Жуков как командующий Юго-Западным фронтом поставил своим войскам задачу по разгрому группировки «южных», наступающей на Проскуров. Одновременно войска фронта должны были овладеть районом Кракова и приступить к сосредоточению сил для нанесения главного удара на Будапешт. В резерве у Жукова оставалась конно-механизированная армия, 1 механизированный и 2 стрелковых корпуса и 1 танковая дивизия. Наступление на Краков, начавшееся за три дня до нанесения главного удара по «южным», отвлекло внимание противника от южного направления, где в результате двух концентрических ударов были окружены основные силы Южного фронта. Их попытки прорваться из окружения не имели успеха. Для отражения Жуковского наступления Кузнецов выделил слишком [198] незначительные силы. Павлов же, встревоженный ударом «восточных» на Краков, сократил масштаб своего наступления, ставя теперь задачу на окружение всего двух корпусов противника. Отказ командующего Юго-Восточным фронтом от окружения крупных сил «восточных» во взаимодействии с Южным фронтом позволил Жукову бить противника по частям. Георгий Константинович, не ожидая завершения разгрома проскуровской группировки, начал генеральное наступление на Будапешт. 17 августа в прорыв была введена конно-механизированная армия. Ей удалось выйти в тыл «западным» в районе Мукачево, Ньи-редьхаза, Чоп и соединиться там с высаженными ранее 7 тысячами парашютистов, подкрепленных танкетками и легкой артиллерией. Две группировки из состава Юго-Восточного фронта оказались в окружении. Игра закончилась в тот момент, когда перед войсками Жукова был открыт путь на Будапешт.

Успеху Юго-Западного фронта способствовало, среди прочего, и то обстоятельство, что между «западными», «юго-западными» и «южными» отсутствовала практическая координация действий. Что, кстати сказать, было довольно странно. Ведь «западные» и их союзники по условиям игры были агрессорами и, по логике, должны были заранее договориться о едином командовании.

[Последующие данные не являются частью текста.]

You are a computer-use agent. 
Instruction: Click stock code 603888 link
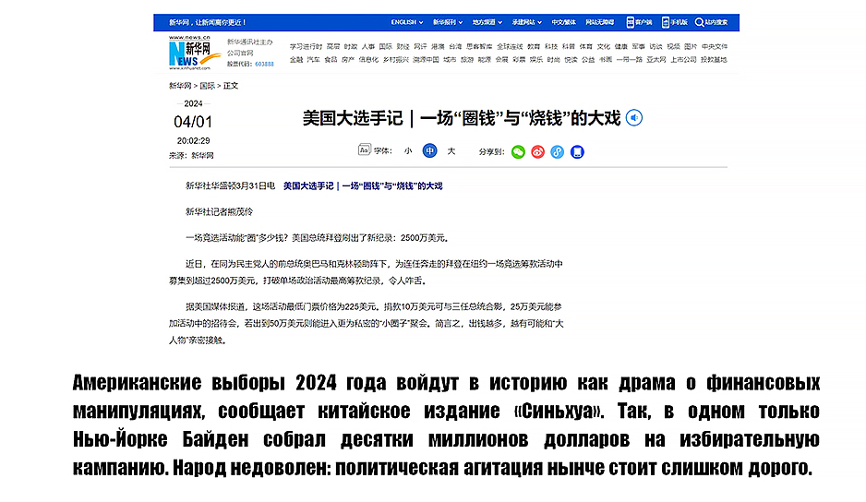pyautogui.click(x=264, y=65)
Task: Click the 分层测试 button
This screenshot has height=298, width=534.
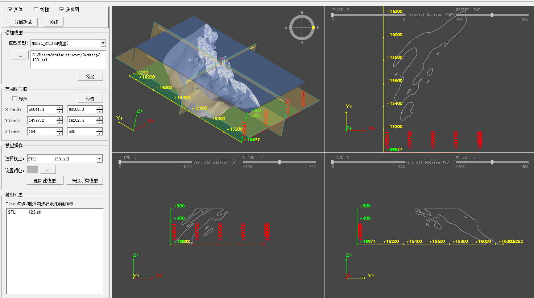Action: tap(23, 22)
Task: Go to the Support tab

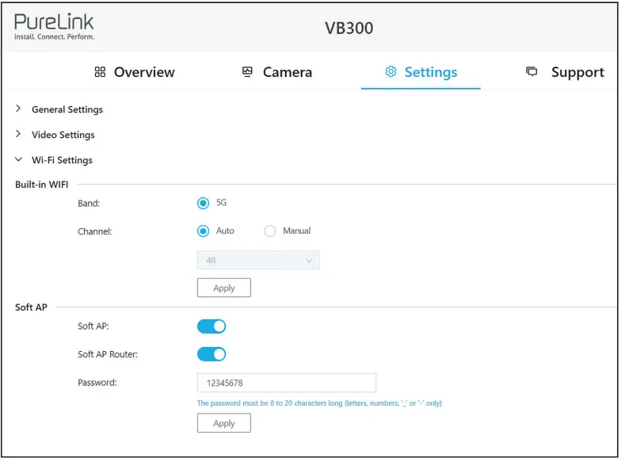Action: click(x=577, y=72)
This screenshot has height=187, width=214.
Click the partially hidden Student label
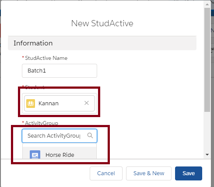[35, 87]
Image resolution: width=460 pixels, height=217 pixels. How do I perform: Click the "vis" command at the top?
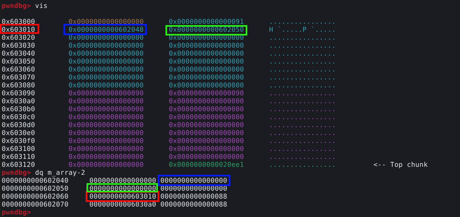41,6
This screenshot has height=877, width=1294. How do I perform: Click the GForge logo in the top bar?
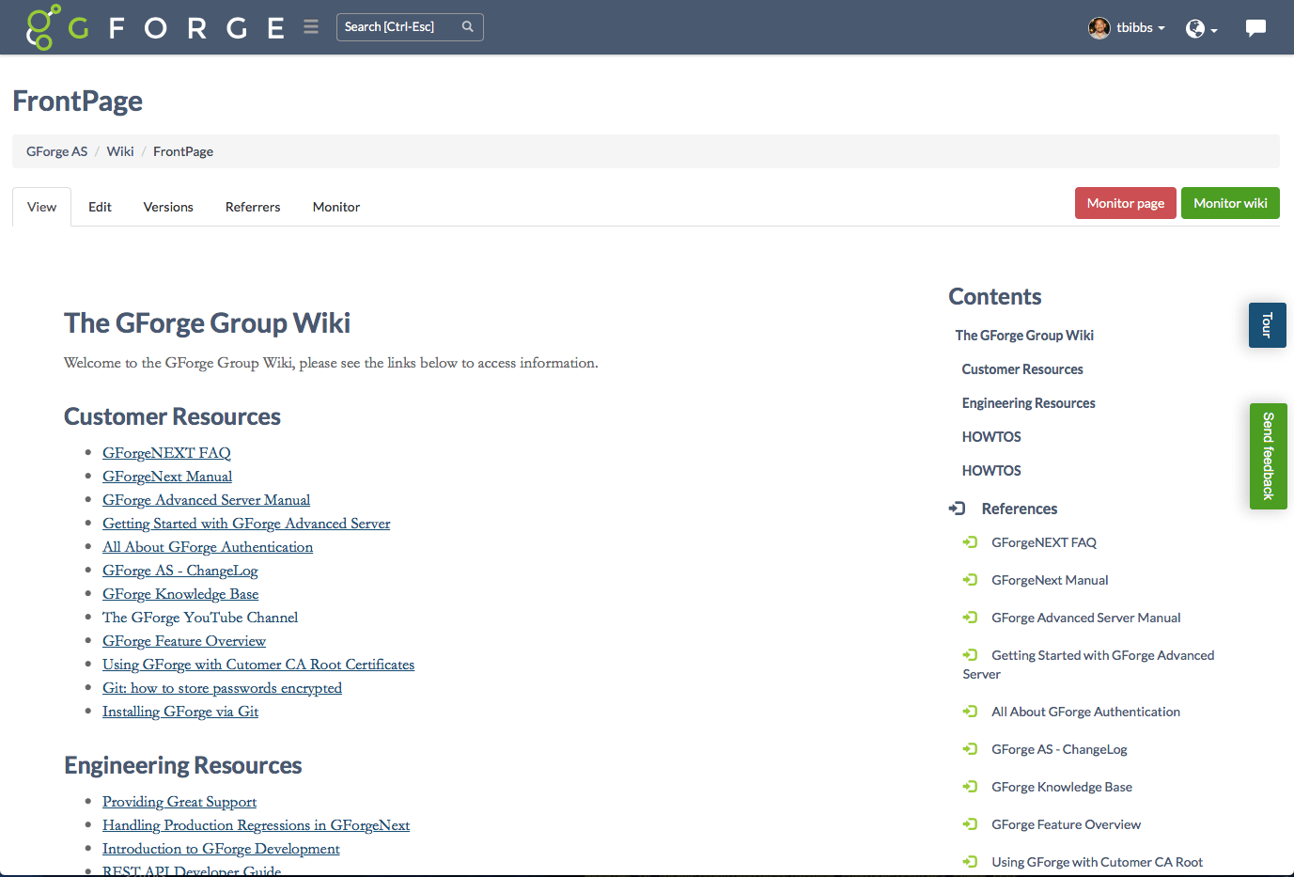42,26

Главное же, игры доказали, что, как полководец, Жуков явно превосходил своих коллег. Отмечу, что оба его противника по игре, Д.Г. Павлов и Ф.И. Кузнецов, очень неудачно командовали своими войсками в первые дни Великой Отечественной войны.

Не вызывает доверия рассказ Георгия Константиновича об обсуждении итогов оперативно-стратегических игр у Сталина. Если генсек столь критически относился к поведению Павлова во время игры, то, спрашивается, почему же он не только оставил Дмитрия Григорьевича командующим Западным особым военным округом, но и в следующем месяце присвоил ему звание генерала армии? Вряд ли бы Сталин допустил, чтобы одним из важнейших округов командовал человек, в чьих военных способностях он сомневался.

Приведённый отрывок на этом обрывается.